[v2,2/2] migration/postcopy: check PostcopyState before setting to POSTCOPY_INCOMING_RUNNING
diff mbox series

Message ID 20191010011316.31363-3-richardw.yang@linux.intel.com
State New
Headers show
Series
  • migration/postcopy: cleanup related to postcopy
Related show

Commit Message

Wei Yang Oct. 10, 2019, 1:13 a.m. UTC
Currently, we set PostcopyState blindly to RUNNING, even we found the
previous state is not LISTENING. This will lead to a corner case.
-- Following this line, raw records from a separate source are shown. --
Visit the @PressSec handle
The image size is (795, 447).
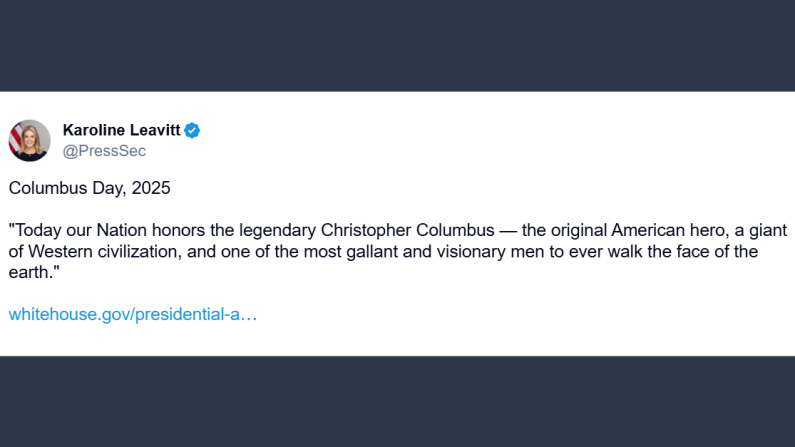click(104, 151)
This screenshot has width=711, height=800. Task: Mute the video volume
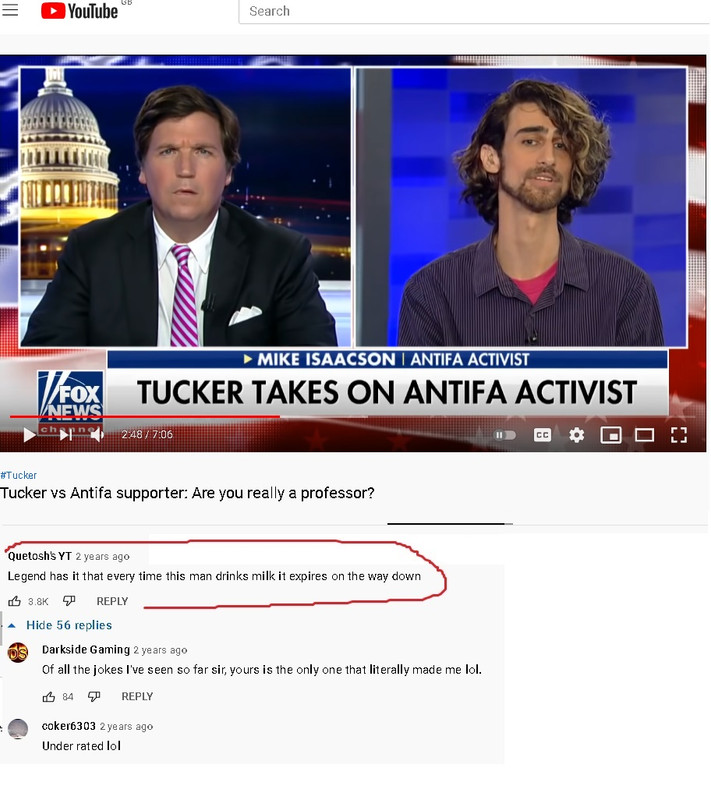click(x=97, y=435)
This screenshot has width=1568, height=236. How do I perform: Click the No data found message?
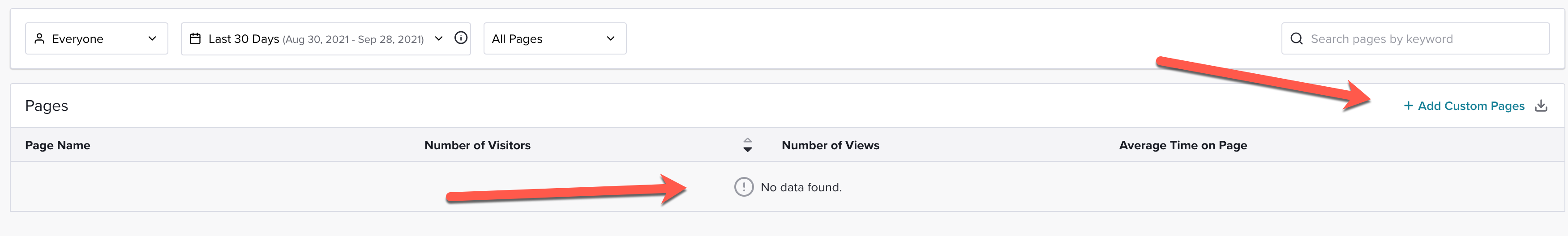point(801,187)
First let's look at the code flow:

qemu_loadvm_state_main()
    ret = loadvm_process_command()
        loadvm_postcopy_handle_run()
            return -1;
    if (ret < 0) {
        if (postcopy_state_get() == POSTCOPY_INCOMING_RUNNING)
            ...
    }

>From above snippet, the corner case is loadvm_postcopy_handle_run()
always sets state to RUNNING. And then it checks the previous state. If
the previous state is not LISTENING, it will return -1. But at this
moment, PostcopyState is already been set to RUNNING.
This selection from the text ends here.